Comprehensive observability requires collecting and correlating metrics, logs, and traces—the three pillars. But implementing this without vendor lock-in or overwhelming operational complexity is challenging. This advanced workshop solves this problem using open-source CNCF standards.

Workshop Architecture:

You'll work with a real microservices application (OpenTelemetry Demo) running on Amazon EKS, implementing production-ready observability using:

- OpenTelemetry: CNCF standard for collecting all telemetry types
- Prometheus: Time-series metrics storage (AWS Managed Prometheus)
- OpenSearch: Logs and distributed traces (Amazon OpenSearch Service)
- Grafana: Unified visualization (Amazon Managed Grafana)

While we use AWS managed services for convenience and to avoid infrastructure management, all concepts and configurations transfer to self-hosted Prometheus, Grafana, and OpenSearch deployments.

Hands-On Modules:

Module 1: Getting Started (20 min)

- Explore pre-deployed OpenTelemetry Demo microservices application
- Access Grafana workspace via SAML authentication
- Access OpenSearch through secure proxy
- Generate sample telemetry data

Module 2: Metrics Pipeline (25 min)

- Create Prometheus workspace for metrics storage
- Deploy OpenTelemetry collector with SigV4 authentication
- Configure Prometheus data source in Grafana with IAM roles
- Build performance dashboards: request rates, latency percentiles, error rates (RED metrics)
- Implement service-level indicators (SLIs)

Module 3: Logs Pipeline (30 min)

- Create OpenSearch Ingestion Service (OSIS) pipeline for centralized logging
- Configure OpenTelemetry collector to send structured logs with trace correlation
- Set up OpenSearch data source in Grafana
- Build log analysis dashboards with filtering by service, severity, and trace ID
- Correlate logs with metrics using dynamic Grafana variables

Module 4: Traces Pipeline (25 min)

- Create OSIS pipeline for distributed tracing using trace analytics blueprint
- Configure OpenTelemetry collector for trace collection
- Set up OpenSearch traces data source in Grafana
- Analyze service maps showing dependencies and latency
- Build unified dashboard correlating metrics → logs → traces
- Investigate performance bottlenecks using trace timelines

Bonus Module: Alerting (20 min, if time permits)

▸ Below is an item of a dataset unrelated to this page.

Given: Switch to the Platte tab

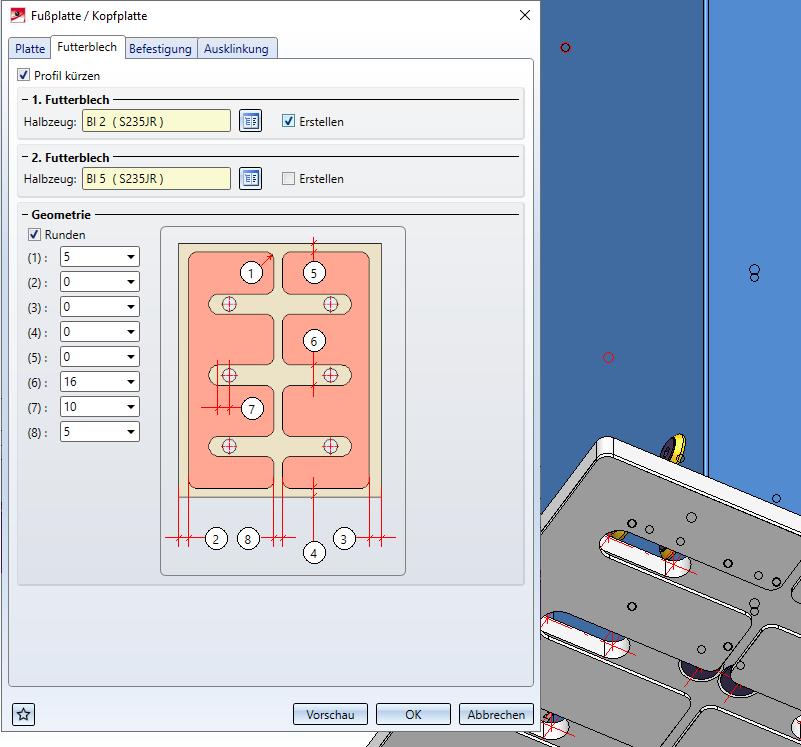Looking at the screenshot, I should [30, 49].
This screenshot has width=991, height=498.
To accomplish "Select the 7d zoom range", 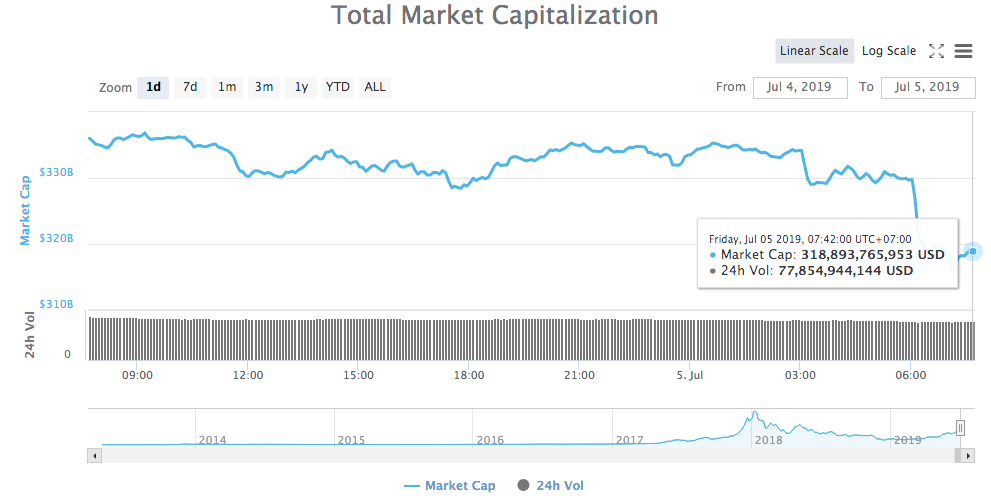I will pyautogui.click(x=190, y=87).
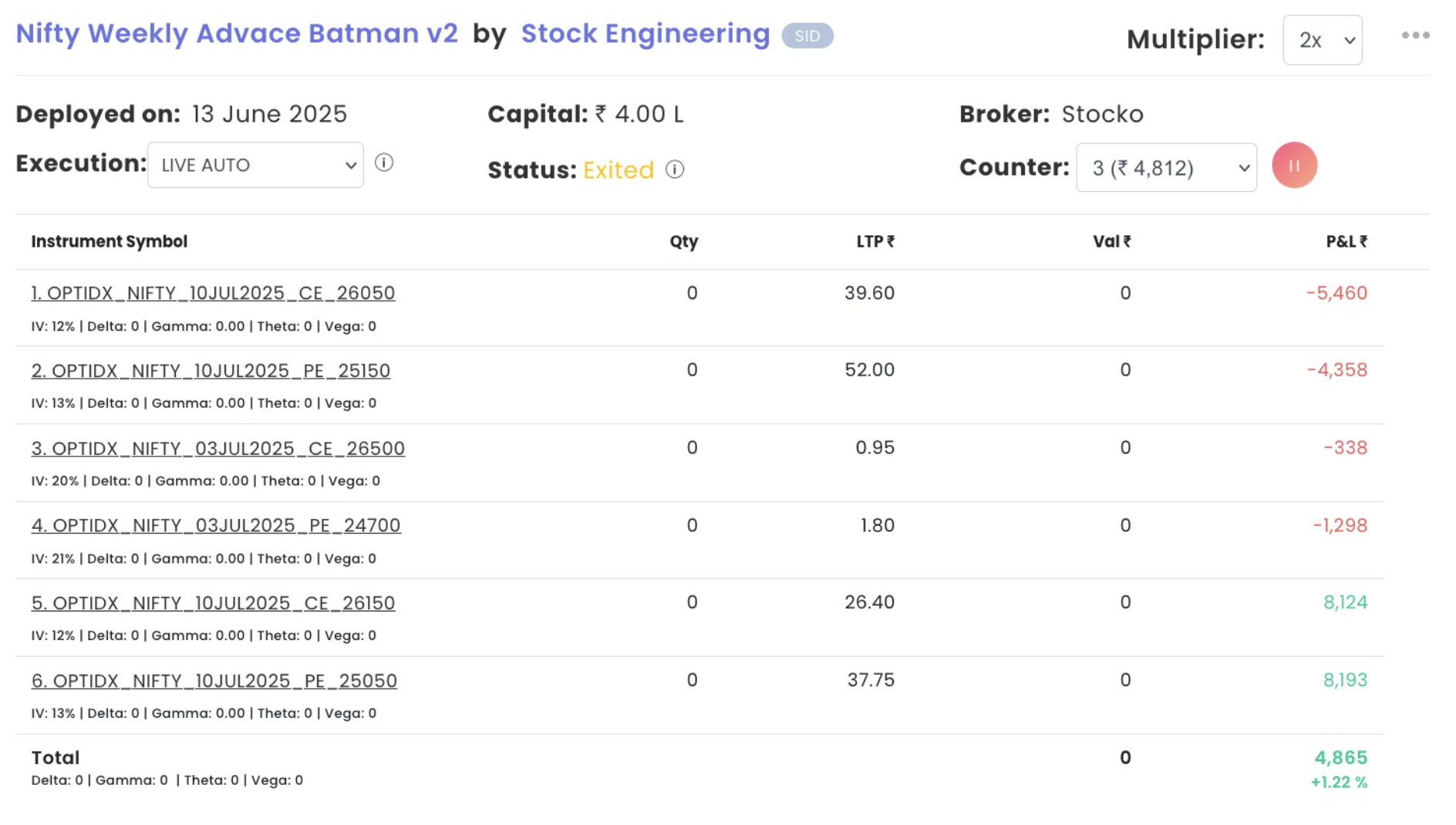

- Create recording rules in Prometheus
- Configure Alertmanager routing
- Set up alerting rules based on metrics
- Visualize alerts in Grafana

Why OpenTelemetry?

OpenTelemetry is the CNCF standard for observability instrumentation, supported by all major vendors and open-source tools. By using OpenTelemetry, you avoid vendor lock-in—the same instrumentation works with Prometheus, Datadog, New Relic, Honeycomb, or any OTLP-compatible backend.

Why Managed Services?

We use AWS managed services to eliminate toil (no Prometheus operator management, no Grafana upgrades, no OpenSearch cluster tuning). This lets us focus on observability patterns, not infrastructure operations. However, all OpenTelemetry configurations, Grafana dashboards, and PromQL queries work identically with self-hosted deployments.

What You'll Leave With:

- OpenTelemetry collector configurations for metrics, logs, and traces
- Production-ready Grafana dashboards with correlation capabilities
- Understanding of OTLP (OpenTelemetry Protocol)
- Service mesh observability patterns
- Reusable Kubernetes manifests
- Practical experience troubleshooting microservices using all three pillars

Prerequisites:

- Strong Kubernetes experience (kubectl, deployments, services)
- AWS CLI familiarity
- Understanding of metrics, logs, and traces concepts
- Laptop with browser access (lab environment provided)

Target Audience:

DevOps engineers, SREs, platform engineers responsible for observability infrastructure. This is a level 400 workshop—expect hands-on command-line work and troubleshooting.